Every year, the volume of municipal and packaging waste generated worldwide continues to climb, driven by population growth, urbanisation and rising consumption. At the same time, recycling rates have improved steadily in many regions over the past decade – but unevenly. Some materials and some countries have made huge strides, while others remain stubbornly behind. Here are some of the key facts and figures shaping the conversation around recycling and the circular economy.

Fact 1: Global circularity is still far from where it needs to be

Only a small share of the materials used in the global economy are currently cycled back from waste, meaning the vast majority of resources are still extracted new each year. Closing this gap is one of the central goals of circular economy policy worldwide.

Fact 2: Recovery rates vary enormously by material

Glass and metals continue to be among the most successfully recycled materials globally, largely because they can be reprocessed indefinitely without losing quality, and because sorting technology for these streams – including PICVISA's ECOGLASS optical colour sorters – is mature and widely deployed. Paper and cardboard also achieve relatively high recovery rates in most developed economies.
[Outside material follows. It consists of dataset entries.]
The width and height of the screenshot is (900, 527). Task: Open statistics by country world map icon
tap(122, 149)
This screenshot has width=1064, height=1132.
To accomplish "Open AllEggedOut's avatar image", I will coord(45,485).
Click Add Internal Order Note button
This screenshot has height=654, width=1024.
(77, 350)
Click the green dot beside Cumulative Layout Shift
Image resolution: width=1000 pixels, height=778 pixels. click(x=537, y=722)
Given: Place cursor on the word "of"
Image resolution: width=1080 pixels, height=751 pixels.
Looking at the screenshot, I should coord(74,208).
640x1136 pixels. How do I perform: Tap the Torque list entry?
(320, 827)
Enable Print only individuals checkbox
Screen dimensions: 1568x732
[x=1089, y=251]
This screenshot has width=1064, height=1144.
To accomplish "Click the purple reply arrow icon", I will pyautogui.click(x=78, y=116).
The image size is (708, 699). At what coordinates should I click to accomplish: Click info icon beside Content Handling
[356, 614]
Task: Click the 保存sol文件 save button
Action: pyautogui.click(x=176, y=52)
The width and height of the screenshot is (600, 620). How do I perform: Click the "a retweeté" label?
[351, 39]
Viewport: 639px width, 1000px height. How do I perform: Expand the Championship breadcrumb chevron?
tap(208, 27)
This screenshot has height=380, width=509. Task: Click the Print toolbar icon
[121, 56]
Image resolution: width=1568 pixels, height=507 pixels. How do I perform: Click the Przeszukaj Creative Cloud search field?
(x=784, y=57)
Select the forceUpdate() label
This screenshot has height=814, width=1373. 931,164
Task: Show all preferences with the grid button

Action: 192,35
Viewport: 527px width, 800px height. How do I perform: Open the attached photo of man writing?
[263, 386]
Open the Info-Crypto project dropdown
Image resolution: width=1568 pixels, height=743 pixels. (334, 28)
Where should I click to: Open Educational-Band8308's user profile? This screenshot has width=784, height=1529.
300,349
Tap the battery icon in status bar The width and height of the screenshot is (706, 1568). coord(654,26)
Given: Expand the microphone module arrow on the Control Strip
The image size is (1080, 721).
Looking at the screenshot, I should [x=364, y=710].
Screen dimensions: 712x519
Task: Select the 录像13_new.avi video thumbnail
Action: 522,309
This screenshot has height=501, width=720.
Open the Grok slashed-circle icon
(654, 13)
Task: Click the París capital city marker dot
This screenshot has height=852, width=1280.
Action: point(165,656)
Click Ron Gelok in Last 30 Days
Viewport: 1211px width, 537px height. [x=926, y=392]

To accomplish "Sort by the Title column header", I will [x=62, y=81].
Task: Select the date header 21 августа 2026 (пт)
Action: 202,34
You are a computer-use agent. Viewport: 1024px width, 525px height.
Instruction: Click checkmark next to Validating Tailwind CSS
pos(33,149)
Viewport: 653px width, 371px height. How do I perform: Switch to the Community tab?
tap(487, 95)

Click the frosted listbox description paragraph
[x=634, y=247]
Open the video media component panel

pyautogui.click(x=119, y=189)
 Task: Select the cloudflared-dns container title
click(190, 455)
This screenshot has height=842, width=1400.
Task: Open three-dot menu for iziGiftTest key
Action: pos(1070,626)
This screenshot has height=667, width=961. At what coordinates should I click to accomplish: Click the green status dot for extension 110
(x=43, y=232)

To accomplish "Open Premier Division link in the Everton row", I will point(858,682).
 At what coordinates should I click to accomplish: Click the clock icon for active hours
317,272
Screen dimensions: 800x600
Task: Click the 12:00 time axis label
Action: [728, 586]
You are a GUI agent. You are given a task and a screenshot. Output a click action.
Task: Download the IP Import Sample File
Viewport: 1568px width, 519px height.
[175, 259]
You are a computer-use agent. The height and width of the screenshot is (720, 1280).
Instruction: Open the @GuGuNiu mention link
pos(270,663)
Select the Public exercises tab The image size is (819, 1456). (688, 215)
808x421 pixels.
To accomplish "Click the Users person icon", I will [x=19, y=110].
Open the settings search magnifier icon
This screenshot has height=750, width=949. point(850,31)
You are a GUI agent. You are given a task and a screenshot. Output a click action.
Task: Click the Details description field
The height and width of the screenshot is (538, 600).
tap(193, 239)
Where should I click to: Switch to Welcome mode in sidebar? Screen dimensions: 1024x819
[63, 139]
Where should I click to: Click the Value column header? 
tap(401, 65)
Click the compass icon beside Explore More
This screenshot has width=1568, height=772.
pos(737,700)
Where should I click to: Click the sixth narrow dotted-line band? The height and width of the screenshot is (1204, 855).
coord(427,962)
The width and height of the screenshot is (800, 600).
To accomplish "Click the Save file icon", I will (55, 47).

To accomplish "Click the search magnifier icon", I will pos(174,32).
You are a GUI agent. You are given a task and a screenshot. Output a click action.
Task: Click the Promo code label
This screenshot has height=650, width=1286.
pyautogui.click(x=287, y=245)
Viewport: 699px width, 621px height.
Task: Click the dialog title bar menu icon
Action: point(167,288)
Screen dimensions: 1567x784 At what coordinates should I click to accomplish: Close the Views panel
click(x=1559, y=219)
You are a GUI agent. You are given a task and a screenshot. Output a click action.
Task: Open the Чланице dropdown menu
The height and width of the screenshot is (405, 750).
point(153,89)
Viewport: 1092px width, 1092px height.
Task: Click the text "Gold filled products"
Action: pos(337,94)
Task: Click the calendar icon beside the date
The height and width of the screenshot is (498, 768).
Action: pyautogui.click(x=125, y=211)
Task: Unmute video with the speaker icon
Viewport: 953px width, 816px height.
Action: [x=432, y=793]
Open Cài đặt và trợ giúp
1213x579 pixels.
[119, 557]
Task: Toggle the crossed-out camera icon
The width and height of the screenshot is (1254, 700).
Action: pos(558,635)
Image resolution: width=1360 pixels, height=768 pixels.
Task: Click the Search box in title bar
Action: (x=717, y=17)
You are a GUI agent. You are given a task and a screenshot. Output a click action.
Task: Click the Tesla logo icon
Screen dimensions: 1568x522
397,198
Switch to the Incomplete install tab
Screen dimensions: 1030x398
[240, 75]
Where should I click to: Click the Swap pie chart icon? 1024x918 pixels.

Fact 3: Plastic recovery depends heavily on infrastructure

Recovery rates for PET bottles are comparatively strong in regions with deposit return schemes and advanced sorting infrastructure, while flexible films, multilayer packaging and certain rigid plastics remain among the hardest fractions to recover at scale. Globally, only a fraction of plastic produced is ever recycled.

Fact 4: Textiles lag behind almost every other material category

The vast majority of post-consumer textiles worldwide are still landfilled or incinerated, not because the fibres cannot be recycled, but because the sorting infrastructure to separate them by composition at scale has historically been almost non-existent. Textiles consistently rank as one of the lowest-recovery material streams of all.

Fact 5: Recovery rates track sorting capability

The pattern across all of these figures is consistent: wherever a material stream has reliable, high-throughput sorting technology that can identify it accurately, recovery rates climb. Wherever that technology is missing or under-deployed, recovery stalls – regardless of how recyclable the underlying material actually is. This is the gap that the optical sorting and robotics industry exists to close. PICVISA's range – spanning ECOPACK for plastic packaging, ECOGLASS for glass, ECOSORT TEXTIL for textile fibres, ECOFLAKE for plastic flake, and ECOPICK robotic sorting – targets precisely the material streams where the gap between technical recyclability and actual recovery is widest.